Seculo

 

Em manifesto, coletivo defende ocupação de ‘tudo o que está abandonado’ em Vitória


08/09/2017 às 11:35
O manifesto de lançamento do Coletivo Resistência Urbana denuncia a geografia da desigualdade social, condena a especulação e defende a ocupação de “tudo o que está abandonado” em Vitória. O texto está nas redes sociais e critica com dureza e lucidez a dinâmica urbana da capital capixaba, que condena famílias pobres a viver de forma precária nas “franjas” da cidade, porções urbanas privadas das prerrogativas infraestruturais das regiões nobres. 
“Ao olhar para as cidades observamos a barbárie: os pobres na periferia, geralmente longe de seus locais de trabalho ou, quando nos centros da cidade, nos morros. Em todas essas regiões observamos uma cidade pobre para os pobres, os serviços públicos precarizados a ponto de não haver qualquer presença do poder público que não seja a repressão policial. Escola e postos de saúde de qualidade, atividades culturais, transporte público eficiente chegam apenas no desejo do povo, nunca em seus bairros”, diz um trecho do manifesto.
 
A reunião de formação do coletivo aconteceu em julho, às vésperas da reintegração de posse do prédio do antigo Instituto de Aposentadorias e Pensões dos Industriários (IAPI), no Centro de Vitória, e marcou o ressurgimento da luta pela moradia no Espírito Santo. O grupo é formado por integrantes de entidades sociais como o Movimento Nacional de Luta pela Moradia (MNLM) e as Brigadas Populares do Espírito Santo.
 
O trecho descreve a geografia de qualquer cidade brasileira de médio e grande porte. O espaço urbano reflete, talvez com mais clareza que contas bancárias, as desigualdades. “A separação entre ricos e pobres, o abismo de renda entre aqueles que vivem no Estado do Espírito Santo, não se expressa apenas nas contas bancárias. Toma também corpo físico, se apresenta no espaço e deixa explícito na geografia das cidades para quem ela serve e a quem ela exclui”, diz o texto.
 
A especulação imobiliária emerge como um dos principais alvos do coletivo. De um lado como refletem as ocupações, muitas famílias vivem sem moradia própria.
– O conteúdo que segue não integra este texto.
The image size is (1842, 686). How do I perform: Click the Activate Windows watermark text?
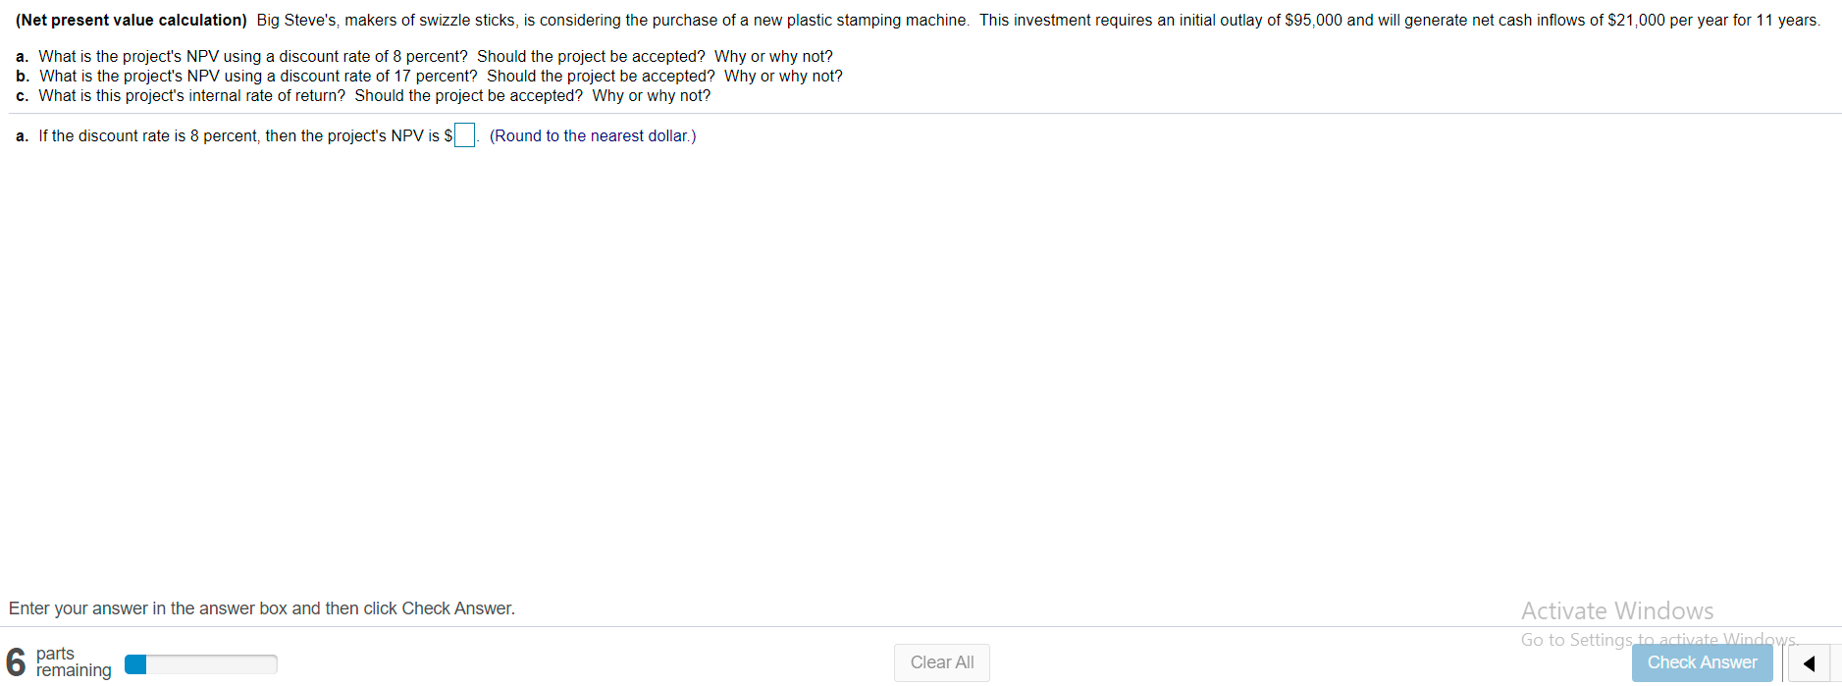(x=1617, y=610)
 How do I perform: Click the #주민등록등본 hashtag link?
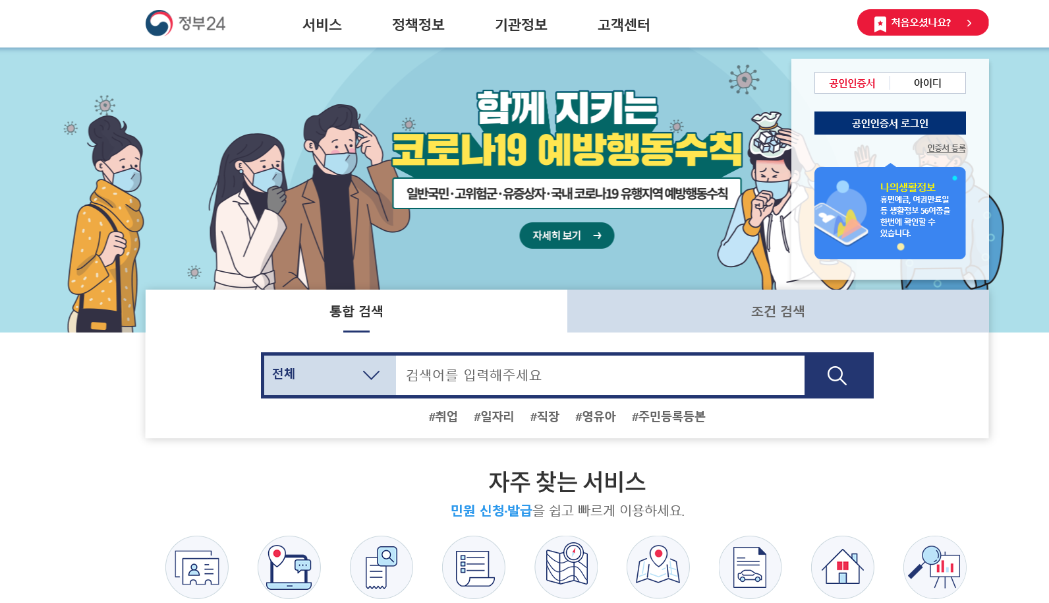tap(669, 417)
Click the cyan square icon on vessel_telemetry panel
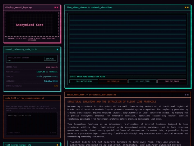Image resolution: width=194 pixels, height=146 pixels. (x=57, y=49)
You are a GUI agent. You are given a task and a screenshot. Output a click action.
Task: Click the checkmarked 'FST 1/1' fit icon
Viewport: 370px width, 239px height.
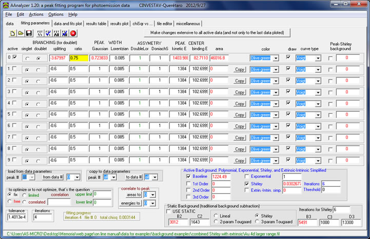click(x=48, y=33)
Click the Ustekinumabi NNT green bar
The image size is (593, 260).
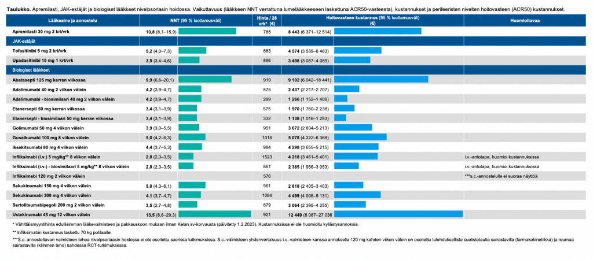click(x=214, y=215)
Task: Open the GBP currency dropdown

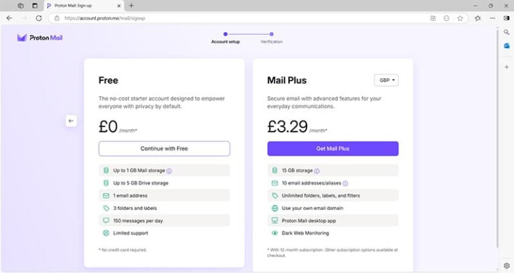Action: 387,80
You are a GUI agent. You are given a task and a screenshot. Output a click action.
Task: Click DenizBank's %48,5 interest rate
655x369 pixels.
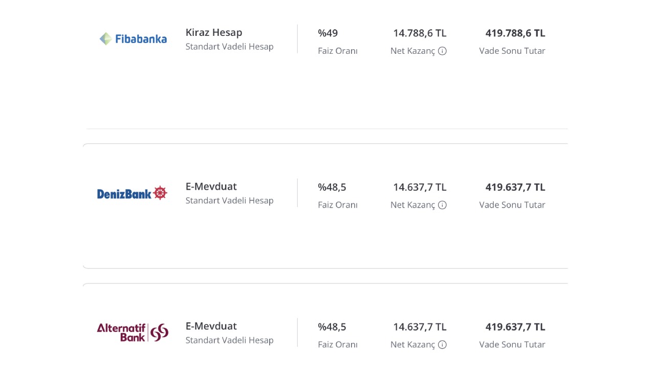tap(332, 188)
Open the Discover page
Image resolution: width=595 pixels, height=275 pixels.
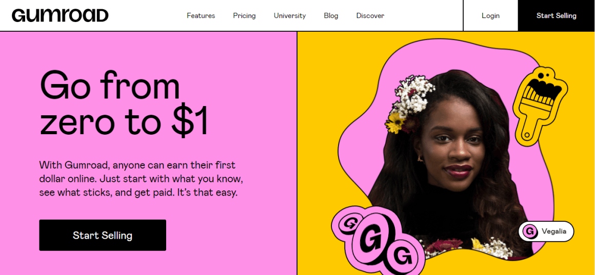(370, 15)
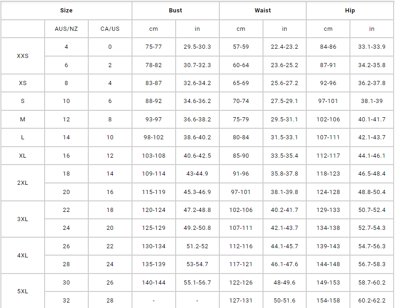
Task: Click hip cell 38.1-39 inches
Action: [x=372, y=101]
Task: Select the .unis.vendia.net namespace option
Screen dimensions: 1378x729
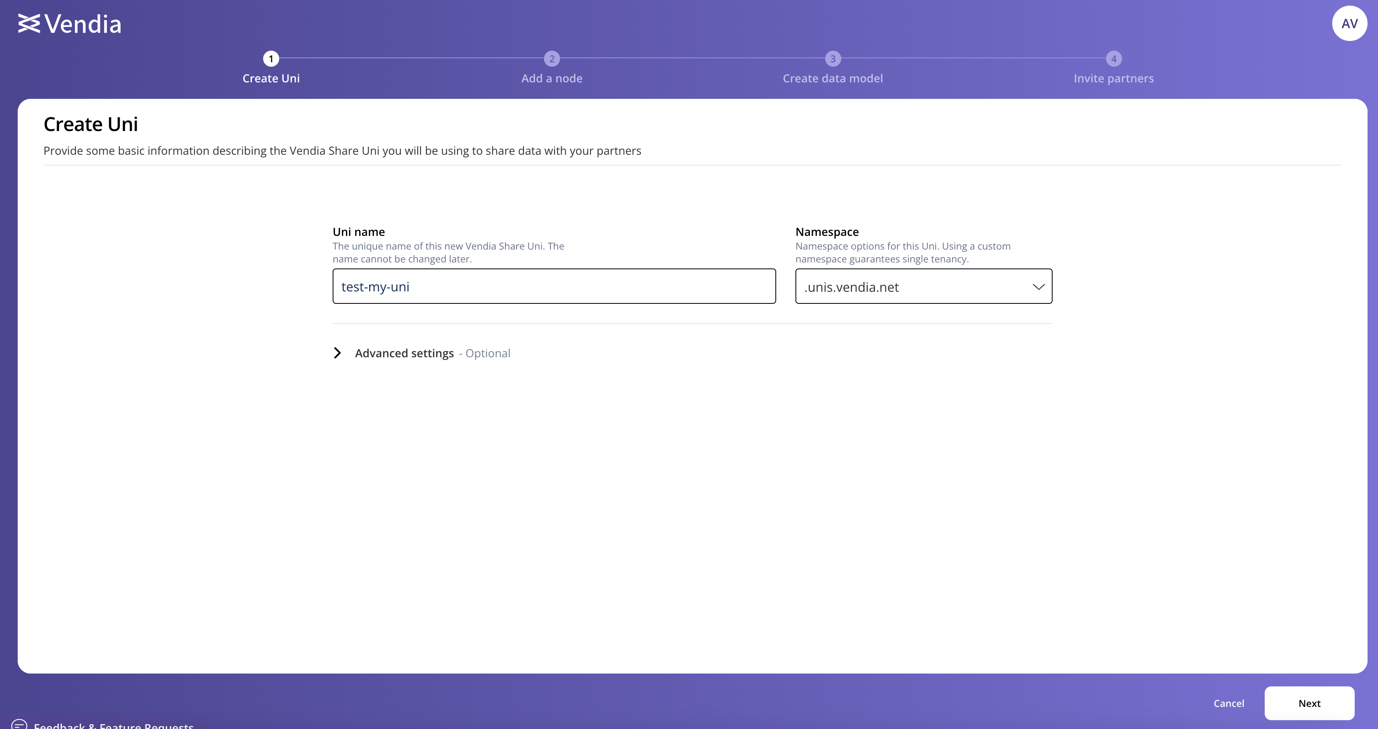Action: (x=923, y=286)
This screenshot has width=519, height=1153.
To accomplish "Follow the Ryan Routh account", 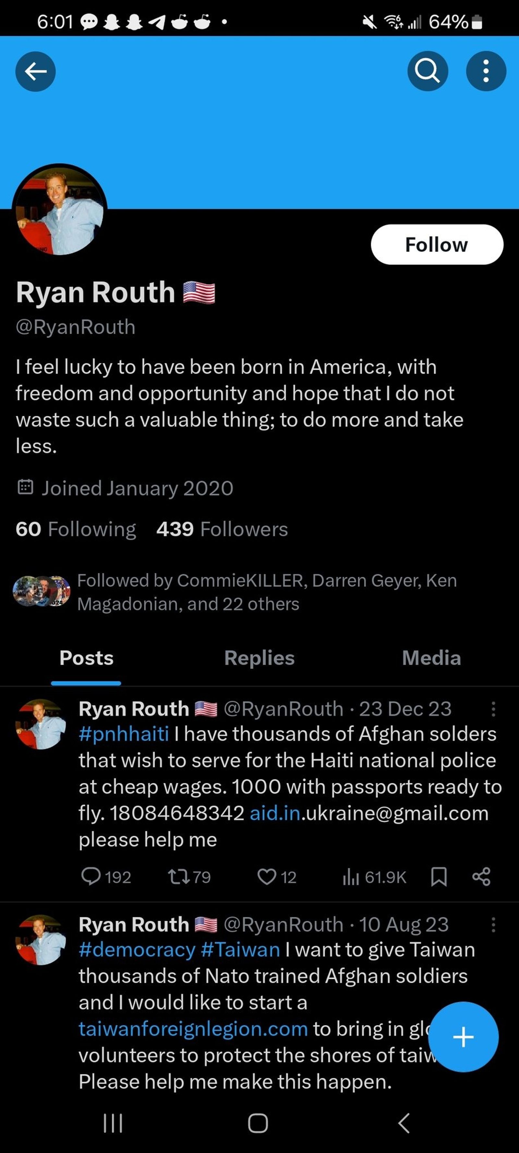I will pyautogui.click(x=437, y=244).
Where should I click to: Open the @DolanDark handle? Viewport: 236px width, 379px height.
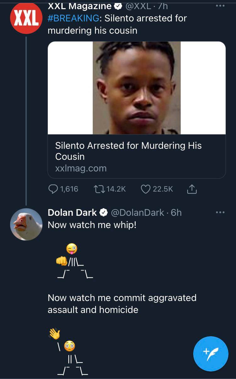137,213
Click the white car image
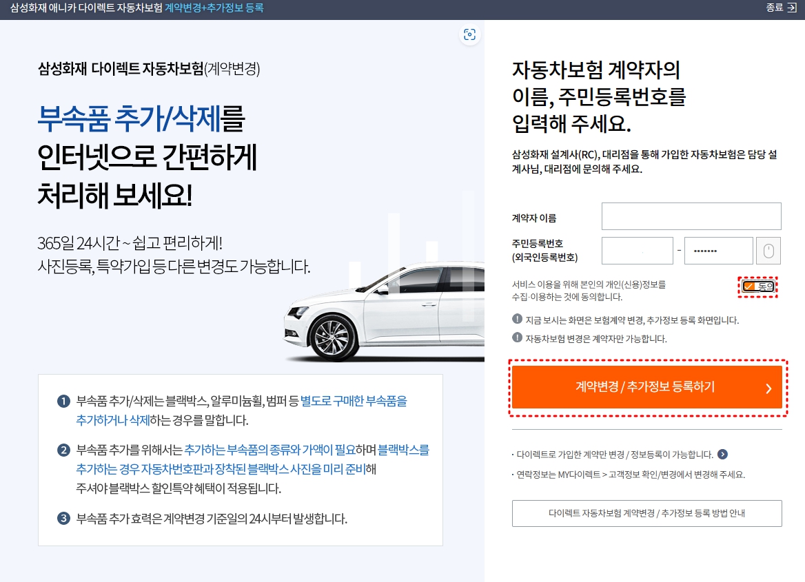805x582 pixels. [384, 311]
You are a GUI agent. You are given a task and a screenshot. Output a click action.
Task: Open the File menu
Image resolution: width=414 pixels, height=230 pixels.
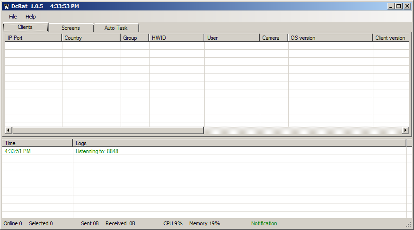point(13,17)
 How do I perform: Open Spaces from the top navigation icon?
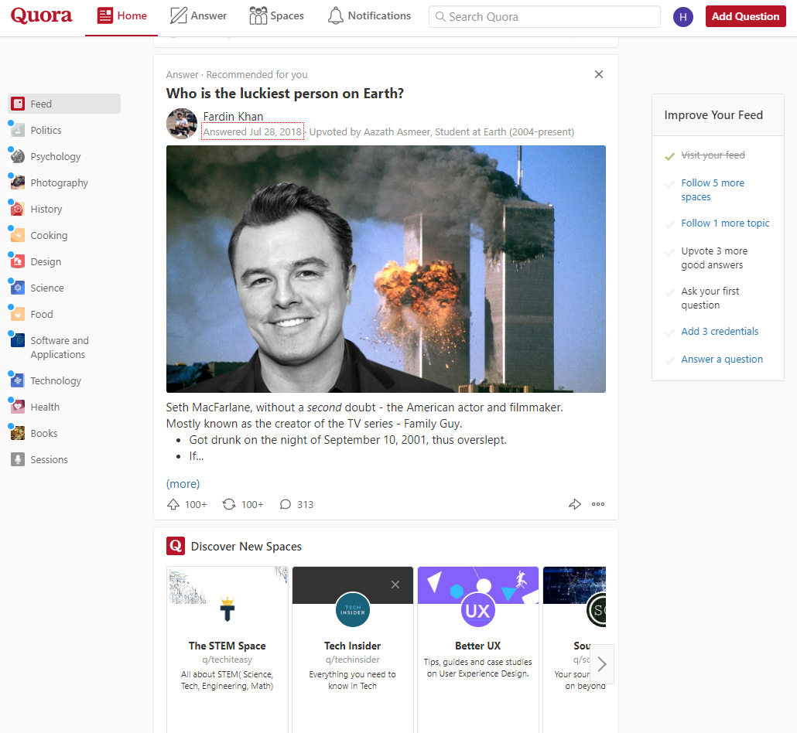pos(276,15)
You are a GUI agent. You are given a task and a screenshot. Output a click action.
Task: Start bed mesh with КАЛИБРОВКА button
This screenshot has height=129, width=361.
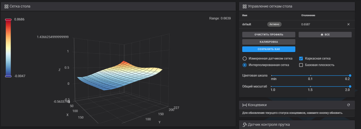[268, 42]
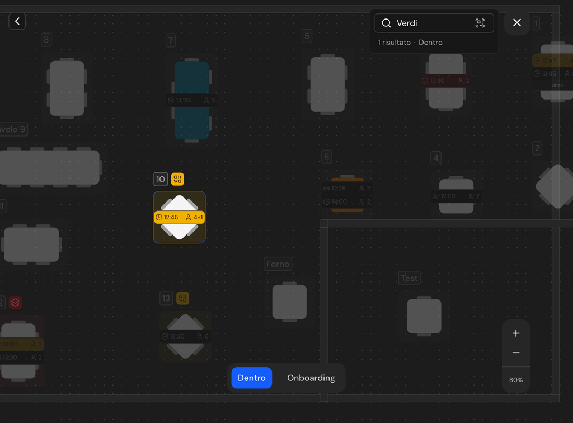
Task: Click the table 10 number label
Action: (x=161, y=179)
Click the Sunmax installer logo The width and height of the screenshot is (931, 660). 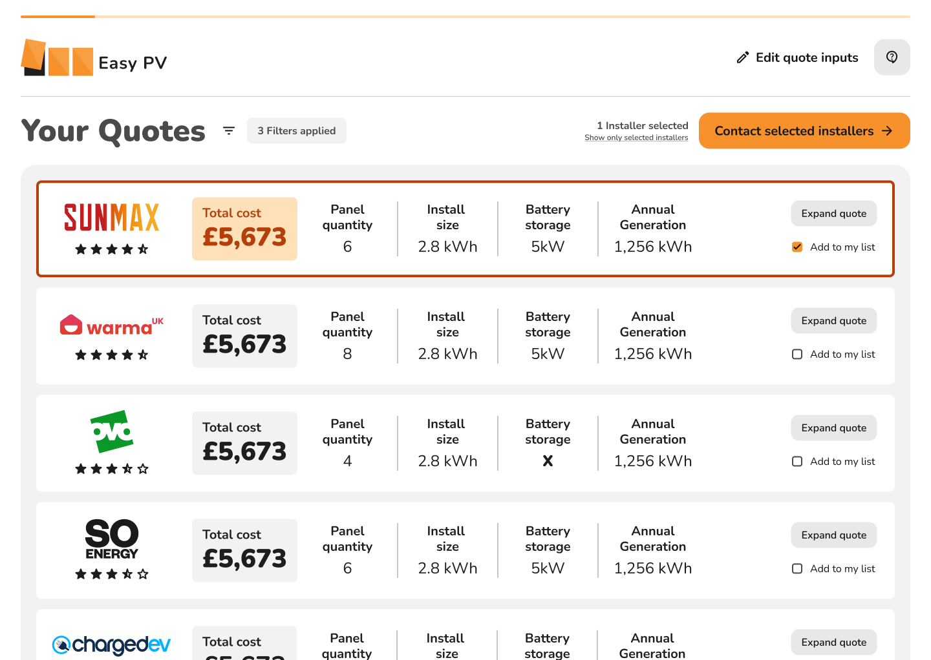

Do outro, sobram imóveis vazios em Vitória à espera de valorização imobiliária. O resultado são aluguéis a preços impraticáveis para famílias pobres. “E, desse jeito, torna-se cada vez mais difícil conciliar uma vida minimamente digna e o pagamento dos aluguéis”.
 
Daí a necessidade de disputar a cidade. “Queremos ocupar tudo que está abandonado, tudo que está especulando, toda propriedade que não serve a sua função social!”.  
 
Não à toa que a maior parte das cerca de 60 famílias que hoje ocupam o Edifício Sagres e o Edifício Santa Cecília, ambos no Centro de Vitória, são oriundas da região da Grande São Pedro, uma das mais socialmente vulneráveis da capital capixaba. A maioria é composta por trabalhadores desempregados sem moradia própria que não conseguem pagar aluguel. 
 
A ocupação foi a última saída. “E o que fazer quando não conseguimos mais pagar o aluguel e comprar comida ou pagar a passagem do ônibus com nossos salários e o poder público a isso nada nos responde? OCUPAR! Ocupamos os térreos vazios que há décadas estão parados só para especular, ocupamos os prédios abandonados nos centros urbanos (que só no centro de Vitória são mais de 100!), ocupamos tudo que nos é de direito e nos foi negado!”, diz o texto.